**WHAT NEEDS TO BE DONE**
Rewrite the lines from the one containing "Where should I click to: Share" to the one containing "click(x=994, y=634)", changing "screenshot" to "screen capture" and keeping everything else the same. Leave the pictures out.

===== INPUT FOR THIS TASK =====

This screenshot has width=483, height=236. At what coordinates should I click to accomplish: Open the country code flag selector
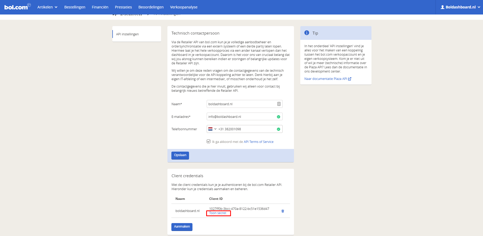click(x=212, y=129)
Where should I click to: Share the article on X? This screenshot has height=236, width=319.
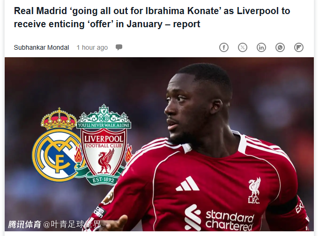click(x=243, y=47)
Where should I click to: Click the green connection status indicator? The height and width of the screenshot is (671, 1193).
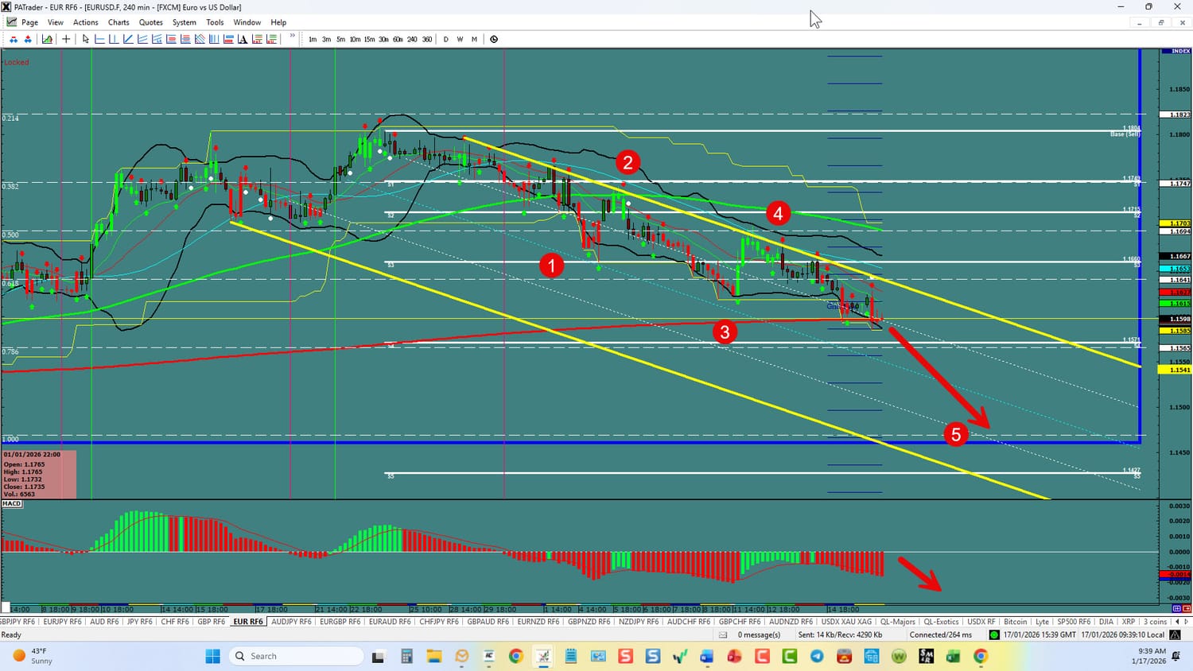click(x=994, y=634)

=====
===== INPUT FOR THIS TASK =====

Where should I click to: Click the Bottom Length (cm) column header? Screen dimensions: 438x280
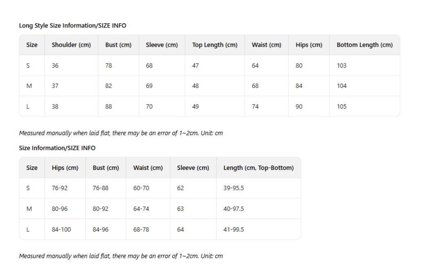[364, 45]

=====

**EXERCISE RESULT**
Where should I click to: Share the article on X? This screen capture has height=236, width=319.
click(x=243, y=47)
Where should I click to: Click the green connection status indicator? The height and width of the screen capture is (671, 1193).
click(x=994, y=634)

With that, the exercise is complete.